- DATA SHOWN
*****

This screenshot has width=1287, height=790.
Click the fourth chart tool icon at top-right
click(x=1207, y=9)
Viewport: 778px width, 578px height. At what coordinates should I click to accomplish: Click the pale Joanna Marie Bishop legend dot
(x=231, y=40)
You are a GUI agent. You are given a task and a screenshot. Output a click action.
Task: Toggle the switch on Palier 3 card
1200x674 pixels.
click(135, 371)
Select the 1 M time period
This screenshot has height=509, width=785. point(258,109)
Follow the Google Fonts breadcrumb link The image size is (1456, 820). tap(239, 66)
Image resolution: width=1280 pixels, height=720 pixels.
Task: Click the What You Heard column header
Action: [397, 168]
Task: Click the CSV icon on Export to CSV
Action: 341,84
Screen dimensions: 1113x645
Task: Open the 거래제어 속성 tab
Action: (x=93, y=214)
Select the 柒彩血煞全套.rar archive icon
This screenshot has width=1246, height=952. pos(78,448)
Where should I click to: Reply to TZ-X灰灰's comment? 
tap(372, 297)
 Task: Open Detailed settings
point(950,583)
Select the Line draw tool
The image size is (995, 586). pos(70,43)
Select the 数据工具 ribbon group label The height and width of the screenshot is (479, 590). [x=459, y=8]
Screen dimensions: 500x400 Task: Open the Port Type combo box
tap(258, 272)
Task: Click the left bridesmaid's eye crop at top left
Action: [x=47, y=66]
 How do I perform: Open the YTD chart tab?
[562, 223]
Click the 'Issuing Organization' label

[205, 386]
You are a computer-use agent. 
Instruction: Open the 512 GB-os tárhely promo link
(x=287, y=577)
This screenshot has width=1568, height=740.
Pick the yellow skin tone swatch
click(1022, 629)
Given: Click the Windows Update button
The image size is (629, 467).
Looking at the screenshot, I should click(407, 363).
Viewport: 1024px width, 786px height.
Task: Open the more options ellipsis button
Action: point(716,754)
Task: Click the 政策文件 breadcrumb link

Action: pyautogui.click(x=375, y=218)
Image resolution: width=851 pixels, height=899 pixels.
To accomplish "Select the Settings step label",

*****

Please state how many lines in the entries include the string "agent", giving no more than the number.

- SOLUTION FOR THIS EXERCISE
2